Former KIPP "stallion," Elliot Witney, has somehow earned a spot across from Deborah Meier at the Bridging Differences blog (surely thre's no Gates influence in that decision by Ed Week). And the first thing I noticed in reading Witney's dissembling responses to Meier's questions on KIPP is 1) his effort to distance himself from KIPP, and 2) how quickly he would like the change the subject away from KIPP, and 3) his consistent lack of honesty about KIPP.
Here is a clip for Elliot's response that highlights his brazen lack of honesty:
The situation you describe simply does not reflect my experience with KIPP. . . . I've also never witnessed schoolwide discipline the way you describe it. In my experience, a healthy KIPP school does not do these things. As a KIPP principal, I made it my mission to ensure that students felt safe, supported, nurtured, and challenged at school. The KIPP schools I've visited take a similar approach. As recently as late March I visited three KIPP charter schools in Memphis, Tenn., and left blown away by the warm, inviting culture in each of their schools.
What Meier had described was a total compliance system where rule offenders must wear their shirts inside out and spend time exiled from the rest of the school "family." Now if you read the glowing federal report on KIPP generated by the Rod Paige team at ED in 2004, you will find the chart below, which offers some insight into the discipline system that was in place, yes, when Eliot Witney was principal. Does Principal Witney not remember that, or this:
“We hire stallions,” says Principal Witney, “give them the race track, and let them run” (p. 37).

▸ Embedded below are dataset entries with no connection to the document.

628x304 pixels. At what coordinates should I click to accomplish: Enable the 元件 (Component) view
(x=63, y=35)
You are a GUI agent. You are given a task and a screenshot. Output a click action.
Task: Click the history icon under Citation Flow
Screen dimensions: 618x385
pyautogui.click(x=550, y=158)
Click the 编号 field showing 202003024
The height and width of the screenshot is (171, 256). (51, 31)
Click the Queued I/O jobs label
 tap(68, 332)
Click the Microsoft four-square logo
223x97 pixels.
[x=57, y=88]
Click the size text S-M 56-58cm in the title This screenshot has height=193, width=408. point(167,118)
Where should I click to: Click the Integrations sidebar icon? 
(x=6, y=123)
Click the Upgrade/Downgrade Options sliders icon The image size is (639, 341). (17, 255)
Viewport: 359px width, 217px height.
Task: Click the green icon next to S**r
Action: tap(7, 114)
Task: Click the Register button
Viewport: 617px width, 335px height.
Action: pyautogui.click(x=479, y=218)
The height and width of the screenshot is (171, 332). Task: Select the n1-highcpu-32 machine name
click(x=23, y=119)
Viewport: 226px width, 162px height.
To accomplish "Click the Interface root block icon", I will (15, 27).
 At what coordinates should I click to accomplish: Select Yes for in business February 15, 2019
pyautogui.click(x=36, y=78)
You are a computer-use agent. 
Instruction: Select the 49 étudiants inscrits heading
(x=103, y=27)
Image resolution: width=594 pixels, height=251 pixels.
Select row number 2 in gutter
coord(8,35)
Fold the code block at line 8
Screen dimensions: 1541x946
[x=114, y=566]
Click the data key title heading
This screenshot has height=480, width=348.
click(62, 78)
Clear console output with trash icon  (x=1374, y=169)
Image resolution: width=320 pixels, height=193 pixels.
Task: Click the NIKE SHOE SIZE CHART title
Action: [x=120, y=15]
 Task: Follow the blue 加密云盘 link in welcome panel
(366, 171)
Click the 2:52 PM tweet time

What Witney did not say is that the "stallions" are free to run over the students on the never-ending testing track. Chart is from p. 12:
And then there is this bit from Witney about using Seligman and Duckworth's brainwashing program to make children smile as they are being savaged by young clueless TFA Corps members:
Leaders and teachers constantly look for ways to revitalize and hone what they're doing. Because they're not satisfied, KIPP's leaders decided to tackle the problem of increasing college-completion rates by refining their focus on character. Developing character has always been part of the KIPP model, but over the past few years the work has become more deliberate, building on cutting-edge research by professors Martin Seligman and Angela Duckworth from the University of Pennsylvania. In KIPP schools around the country, as a small example of how this research is integrating into the fabric of KIPP schools, I see teachers working collaboratively with students to develop character-based growth goals so that children feel empowered to grow.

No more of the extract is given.